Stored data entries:
########################################
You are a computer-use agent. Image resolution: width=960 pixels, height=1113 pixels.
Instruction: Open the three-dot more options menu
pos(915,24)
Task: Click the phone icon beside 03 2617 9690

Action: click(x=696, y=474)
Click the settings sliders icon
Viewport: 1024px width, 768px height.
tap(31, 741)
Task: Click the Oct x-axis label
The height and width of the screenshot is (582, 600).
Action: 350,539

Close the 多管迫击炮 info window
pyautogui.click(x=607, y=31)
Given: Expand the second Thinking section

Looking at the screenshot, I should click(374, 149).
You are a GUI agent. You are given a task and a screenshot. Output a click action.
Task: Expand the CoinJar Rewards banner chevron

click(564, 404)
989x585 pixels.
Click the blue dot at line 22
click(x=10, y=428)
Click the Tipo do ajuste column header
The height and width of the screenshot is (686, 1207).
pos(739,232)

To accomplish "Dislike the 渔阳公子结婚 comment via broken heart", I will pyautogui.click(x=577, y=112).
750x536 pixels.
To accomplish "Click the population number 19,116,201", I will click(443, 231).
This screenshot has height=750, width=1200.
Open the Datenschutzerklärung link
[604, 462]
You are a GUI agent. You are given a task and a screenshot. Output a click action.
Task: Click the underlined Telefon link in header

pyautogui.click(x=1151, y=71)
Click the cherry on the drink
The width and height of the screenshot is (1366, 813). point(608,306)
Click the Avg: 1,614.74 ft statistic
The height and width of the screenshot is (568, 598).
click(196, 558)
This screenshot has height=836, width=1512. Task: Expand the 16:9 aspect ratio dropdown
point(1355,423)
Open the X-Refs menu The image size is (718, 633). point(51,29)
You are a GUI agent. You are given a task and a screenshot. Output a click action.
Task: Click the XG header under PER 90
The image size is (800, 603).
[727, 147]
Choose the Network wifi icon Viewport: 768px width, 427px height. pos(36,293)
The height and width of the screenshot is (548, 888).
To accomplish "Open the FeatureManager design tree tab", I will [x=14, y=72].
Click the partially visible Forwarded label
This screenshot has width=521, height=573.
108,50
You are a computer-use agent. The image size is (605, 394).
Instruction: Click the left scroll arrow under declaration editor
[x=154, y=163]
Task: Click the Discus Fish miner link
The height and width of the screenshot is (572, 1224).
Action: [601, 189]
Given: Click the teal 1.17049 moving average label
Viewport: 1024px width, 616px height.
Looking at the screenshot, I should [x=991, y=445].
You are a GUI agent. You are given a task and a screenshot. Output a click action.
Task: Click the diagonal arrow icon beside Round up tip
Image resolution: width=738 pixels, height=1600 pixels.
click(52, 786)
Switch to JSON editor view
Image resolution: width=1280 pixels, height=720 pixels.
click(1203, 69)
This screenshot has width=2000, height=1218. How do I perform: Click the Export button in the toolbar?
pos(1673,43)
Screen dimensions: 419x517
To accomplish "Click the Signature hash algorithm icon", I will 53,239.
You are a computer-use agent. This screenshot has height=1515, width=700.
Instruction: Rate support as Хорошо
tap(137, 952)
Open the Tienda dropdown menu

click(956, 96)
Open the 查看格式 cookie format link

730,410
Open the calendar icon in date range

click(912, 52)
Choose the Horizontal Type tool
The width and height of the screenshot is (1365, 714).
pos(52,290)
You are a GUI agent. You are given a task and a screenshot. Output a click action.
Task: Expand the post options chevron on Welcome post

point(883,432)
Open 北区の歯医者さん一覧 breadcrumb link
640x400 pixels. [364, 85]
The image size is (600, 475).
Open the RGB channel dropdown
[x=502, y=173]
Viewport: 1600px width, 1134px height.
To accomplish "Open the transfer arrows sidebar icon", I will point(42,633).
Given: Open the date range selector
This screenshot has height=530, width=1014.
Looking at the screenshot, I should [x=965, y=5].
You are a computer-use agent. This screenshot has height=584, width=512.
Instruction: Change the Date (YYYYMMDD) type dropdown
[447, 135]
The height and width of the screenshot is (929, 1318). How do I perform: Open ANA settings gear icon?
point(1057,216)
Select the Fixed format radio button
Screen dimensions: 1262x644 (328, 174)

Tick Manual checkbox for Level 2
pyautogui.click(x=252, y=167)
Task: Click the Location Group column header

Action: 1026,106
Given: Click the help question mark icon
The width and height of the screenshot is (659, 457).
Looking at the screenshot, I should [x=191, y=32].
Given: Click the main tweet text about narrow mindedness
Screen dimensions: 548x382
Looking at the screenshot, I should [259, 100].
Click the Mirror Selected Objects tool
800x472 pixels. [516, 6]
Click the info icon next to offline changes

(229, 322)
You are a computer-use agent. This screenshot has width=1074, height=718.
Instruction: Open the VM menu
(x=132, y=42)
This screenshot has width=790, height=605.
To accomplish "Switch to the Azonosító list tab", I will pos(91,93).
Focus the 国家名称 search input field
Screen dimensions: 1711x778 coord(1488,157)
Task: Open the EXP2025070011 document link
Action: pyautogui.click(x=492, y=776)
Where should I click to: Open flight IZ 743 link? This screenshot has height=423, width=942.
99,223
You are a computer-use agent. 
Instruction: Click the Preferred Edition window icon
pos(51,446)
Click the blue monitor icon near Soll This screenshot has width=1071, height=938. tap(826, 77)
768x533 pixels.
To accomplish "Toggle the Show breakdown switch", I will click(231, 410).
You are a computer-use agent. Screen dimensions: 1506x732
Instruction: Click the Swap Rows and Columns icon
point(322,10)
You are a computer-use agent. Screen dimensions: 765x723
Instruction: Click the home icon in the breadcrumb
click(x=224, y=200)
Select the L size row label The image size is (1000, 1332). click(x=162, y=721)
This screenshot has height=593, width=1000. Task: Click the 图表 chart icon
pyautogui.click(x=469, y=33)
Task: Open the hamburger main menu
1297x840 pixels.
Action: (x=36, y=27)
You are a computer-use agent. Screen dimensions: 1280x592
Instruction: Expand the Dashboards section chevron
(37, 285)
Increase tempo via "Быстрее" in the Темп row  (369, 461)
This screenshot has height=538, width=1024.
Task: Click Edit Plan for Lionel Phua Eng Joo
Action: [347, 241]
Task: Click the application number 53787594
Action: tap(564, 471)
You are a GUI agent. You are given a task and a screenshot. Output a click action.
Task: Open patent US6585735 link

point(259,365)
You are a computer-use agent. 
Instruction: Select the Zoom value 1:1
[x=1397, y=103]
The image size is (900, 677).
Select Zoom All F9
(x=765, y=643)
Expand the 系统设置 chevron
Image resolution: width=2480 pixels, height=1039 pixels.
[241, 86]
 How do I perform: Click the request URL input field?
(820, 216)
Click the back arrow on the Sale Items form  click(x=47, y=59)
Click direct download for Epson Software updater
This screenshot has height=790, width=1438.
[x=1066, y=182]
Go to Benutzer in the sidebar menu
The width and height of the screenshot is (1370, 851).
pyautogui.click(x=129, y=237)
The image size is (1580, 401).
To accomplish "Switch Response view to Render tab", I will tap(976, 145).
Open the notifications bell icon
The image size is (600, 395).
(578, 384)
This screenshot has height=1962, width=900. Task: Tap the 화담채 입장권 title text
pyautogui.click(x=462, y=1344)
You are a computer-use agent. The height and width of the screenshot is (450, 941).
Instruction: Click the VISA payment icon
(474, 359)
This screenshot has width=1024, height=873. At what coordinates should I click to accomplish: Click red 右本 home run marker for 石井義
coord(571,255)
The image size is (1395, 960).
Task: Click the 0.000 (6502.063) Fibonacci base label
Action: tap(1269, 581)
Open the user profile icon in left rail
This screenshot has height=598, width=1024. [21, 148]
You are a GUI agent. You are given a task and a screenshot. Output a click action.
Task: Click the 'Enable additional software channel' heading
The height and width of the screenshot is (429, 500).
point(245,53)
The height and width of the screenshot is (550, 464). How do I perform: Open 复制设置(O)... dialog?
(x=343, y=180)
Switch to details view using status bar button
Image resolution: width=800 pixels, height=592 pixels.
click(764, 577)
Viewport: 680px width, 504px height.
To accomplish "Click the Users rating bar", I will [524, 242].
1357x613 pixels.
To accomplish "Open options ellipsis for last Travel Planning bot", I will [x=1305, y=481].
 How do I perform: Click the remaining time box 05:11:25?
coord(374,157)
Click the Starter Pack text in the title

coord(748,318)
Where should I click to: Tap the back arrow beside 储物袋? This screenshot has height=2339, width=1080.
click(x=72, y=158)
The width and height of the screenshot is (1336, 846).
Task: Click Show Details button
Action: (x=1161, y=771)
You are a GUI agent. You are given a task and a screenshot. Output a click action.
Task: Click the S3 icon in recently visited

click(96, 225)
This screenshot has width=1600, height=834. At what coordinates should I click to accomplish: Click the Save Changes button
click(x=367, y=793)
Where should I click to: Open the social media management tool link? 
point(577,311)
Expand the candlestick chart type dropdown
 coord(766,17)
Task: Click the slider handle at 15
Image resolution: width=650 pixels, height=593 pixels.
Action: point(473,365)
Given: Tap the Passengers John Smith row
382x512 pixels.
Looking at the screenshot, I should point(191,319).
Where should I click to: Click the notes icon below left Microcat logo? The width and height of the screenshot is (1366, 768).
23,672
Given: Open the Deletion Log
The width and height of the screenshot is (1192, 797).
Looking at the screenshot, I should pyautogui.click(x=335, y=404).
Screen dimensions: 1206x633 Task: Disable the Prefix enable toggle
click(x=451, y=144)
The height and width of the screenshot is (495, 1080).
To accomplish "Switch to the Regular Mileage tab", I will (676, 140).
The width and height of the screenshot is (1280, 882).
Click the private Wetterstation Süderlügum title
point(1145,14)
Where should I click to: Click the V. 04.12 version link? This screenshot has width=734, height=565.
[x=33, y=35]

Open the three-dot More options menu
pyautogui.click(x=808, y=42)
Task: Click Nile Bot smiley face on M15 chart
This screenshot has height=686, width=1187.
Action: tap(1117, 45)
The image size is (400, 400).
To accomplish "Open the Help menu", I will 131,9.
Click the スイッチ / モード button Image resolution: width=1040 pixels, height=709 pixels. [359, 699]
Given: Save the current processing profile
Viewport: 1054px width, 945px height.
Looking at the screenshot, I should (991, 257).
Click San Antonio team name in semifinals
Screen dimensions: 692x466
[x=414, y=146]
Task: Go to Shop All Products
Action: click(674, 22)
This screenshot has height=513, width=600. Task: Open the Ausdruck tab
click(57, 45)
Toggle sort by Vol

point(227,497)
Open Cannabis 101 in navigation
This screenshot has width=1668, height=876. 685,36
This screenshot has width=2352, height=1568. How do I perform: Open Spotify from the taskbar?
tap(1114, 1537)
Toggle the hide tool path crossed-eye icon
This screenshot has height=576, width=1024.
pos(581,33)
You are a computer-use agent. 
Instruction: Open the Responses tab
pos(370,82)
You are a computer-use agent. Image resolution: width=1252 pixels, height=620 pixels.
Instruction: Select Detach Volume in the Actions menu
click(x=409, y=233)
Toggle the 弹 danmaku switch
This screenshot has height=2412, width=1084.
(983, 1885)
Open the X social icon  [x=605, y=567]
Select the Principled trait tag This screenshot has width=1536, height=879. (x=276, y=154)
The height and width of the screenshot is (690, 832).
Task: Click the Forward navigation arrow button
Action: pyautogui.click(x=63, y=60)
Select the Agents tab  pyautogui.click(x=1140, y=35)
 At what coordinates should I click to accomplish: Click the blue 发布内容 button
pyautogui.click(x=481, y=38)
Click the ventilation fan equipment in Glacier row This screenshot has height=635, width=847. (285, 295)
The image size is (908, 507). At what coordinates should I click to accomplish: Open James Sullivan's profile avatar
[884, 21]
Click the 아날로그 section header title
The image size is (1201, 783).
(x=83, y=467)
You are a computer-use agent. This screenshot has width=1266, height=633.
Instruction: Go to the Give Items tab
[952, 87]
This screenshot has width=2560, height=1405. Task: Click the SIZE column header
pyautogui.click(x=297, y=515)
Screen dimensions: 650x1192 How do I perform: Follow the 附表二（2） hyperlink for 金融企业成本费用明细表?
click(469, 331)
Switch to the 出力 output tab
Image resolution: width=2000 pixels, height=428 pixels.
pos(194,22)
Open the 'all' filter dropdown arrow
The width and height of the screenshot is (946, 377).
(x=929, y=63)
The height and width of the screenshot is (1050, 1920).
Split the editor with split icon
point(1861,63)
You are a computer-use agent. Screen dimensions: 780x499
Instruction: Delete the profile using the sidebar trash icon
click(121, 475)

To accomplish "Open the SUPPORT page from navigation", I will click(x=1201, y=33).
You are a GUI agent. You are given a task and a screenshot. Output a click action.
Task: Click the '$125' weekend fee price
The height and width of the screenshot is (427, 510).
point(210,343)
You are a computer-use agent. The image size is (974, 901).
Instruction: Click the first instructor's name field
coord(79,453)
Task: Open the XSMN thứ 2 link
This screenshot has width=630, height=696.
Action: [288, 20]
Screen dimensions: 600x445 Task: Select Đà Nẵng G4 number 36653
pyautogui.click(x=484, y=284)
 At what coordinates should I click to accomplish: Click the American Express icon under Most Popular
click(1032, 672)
########################################
Prompt: Produce only the lines from the line containing "Click the cherry on the drink" through the line containing "Task: Click the XG header under PER 90", inclusive of both, exactly as they stand in the entries above.

Final answer:
Click the cherry on the drink
The width and height of the screenshot is (1366, 813). point(608,306)
Click the Avg: 1,614.74 ft statistic
The height and width of the screenshot is (568, 598).
click(196, 558)
This screenshot has height=836, width=1512. Task: Expand the 16:9 aspect ratio dropdown
point(1355,423)
Open the X-Refs menu The image size is (718, 633). point(51,29)
You are a GUI agent. You are given a task and a screenshot. Output a click action.
Task: Click the XG header under PER 90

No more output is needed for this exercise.